◆ **GIVEN EXERCISE A**:
Answer each question from the risk disclosure below, one per line, using the same markers.
(i) Which approach does the Firm follow for credit risk?
(ii) As a Limited Licence firm, what requirement is the Firm subject to?
(iii) What is the source of the Firm's credit risk?
◆ **GIVEN EXERCISE B**:
For each statement below, say yes or no depending on whether the risk disclosure agrees with it. Quote the words that settle each one.
(i) The Firm uses the standardised approach to market risk.
(ii) The Firm must calculate an operational risk capital charge.
(iii) The Firm's market risk extends beyond foreign exchange risk.

◆ **TEXT PROVIDED**:
########################################

Our Firm is small with a simple operational infrastructure. Its market risk is limited to foreign exchange risk on its accounts receivable in foreign currency, and credit risk from management fees receivable from the funds under its management. The Firm follows the standardised approach to market risk and the simplified standard approach to credit risk.

Limited Licence – The Firm is subject to the Fixed Overhead Requirement and is not required to calculate an operational risk capital charge though it considers this as part of its process to identify the level of risk-based capital required.

########################################

◆ **DATA LINES**:
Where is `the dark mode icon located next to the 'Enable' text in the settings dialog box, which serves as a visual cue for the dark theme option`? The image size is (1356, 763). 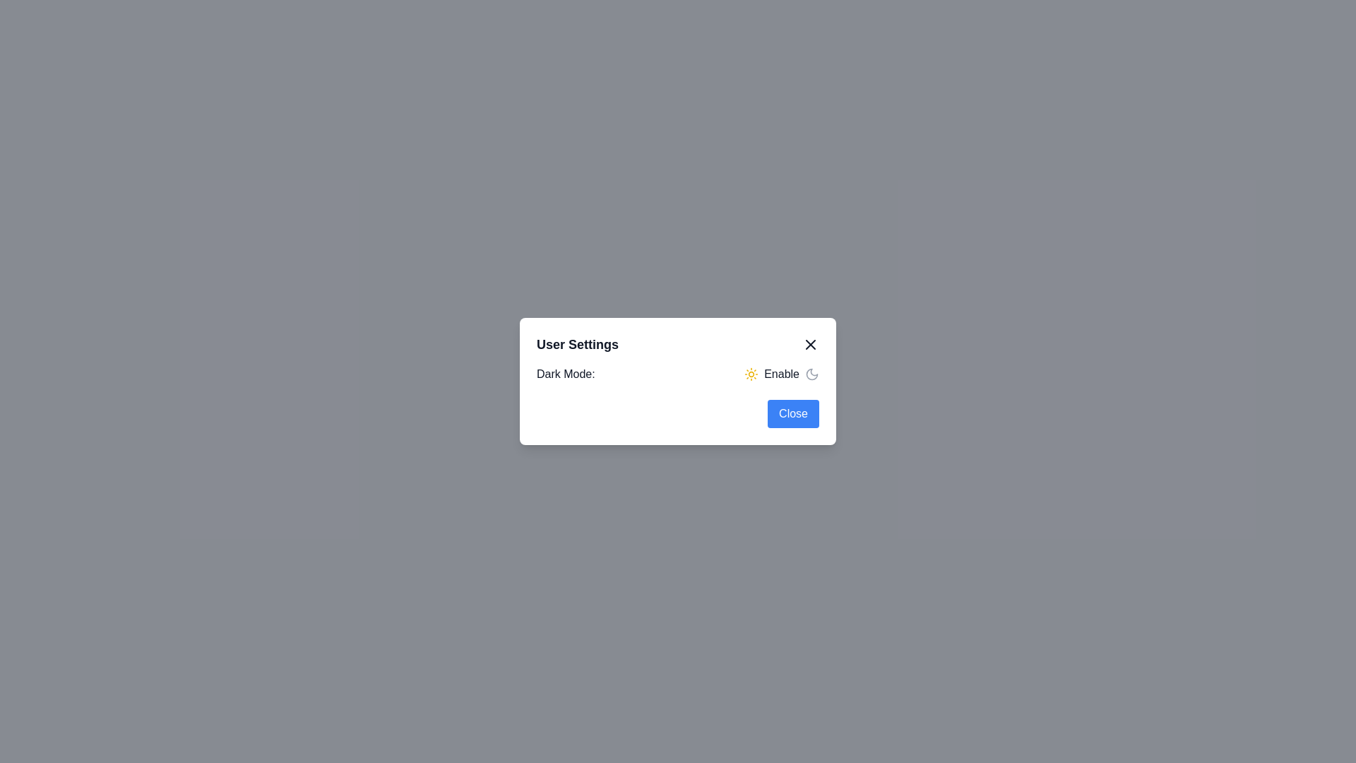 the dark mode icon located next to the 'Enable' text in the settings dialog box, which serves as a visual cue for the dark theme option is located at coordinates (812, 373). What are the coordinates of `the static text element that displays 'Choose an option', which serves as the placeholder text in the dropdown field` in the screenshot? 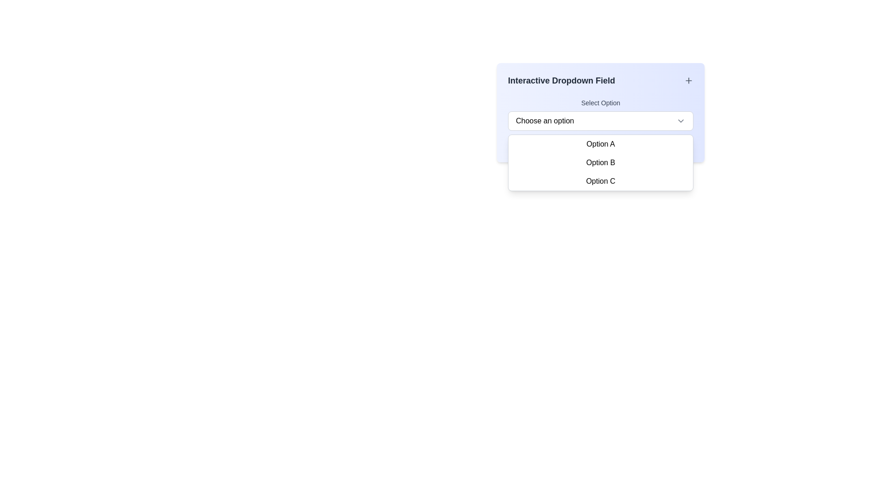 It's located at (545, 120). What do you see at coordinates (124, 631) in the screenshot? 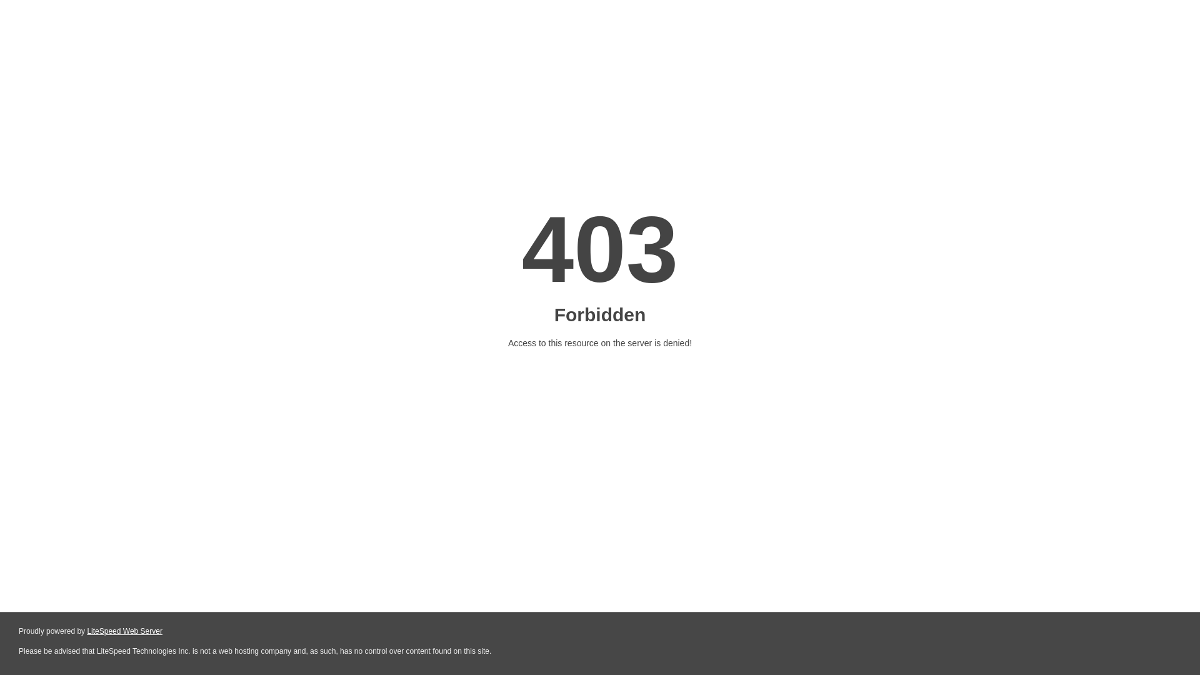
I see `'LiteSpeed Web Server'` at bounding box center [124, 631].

########################################

◆ **COMPLETE OUTPUT A**:
(i) The simplified standard approach.
(ii) The Fixed Overhead Requirement.
(iii) Management fees receivable from the funds under its management.

◆ **COMPLETE OUTPUT B**:
(i) Yes: "The Firm follows the standardised approach to market risk"
(ii) No: "is not required to calculate an operational risk capital charge"
(iii) No: "Its market risk is limited to foreign exchange risk on its accounts receivable in foreign currency"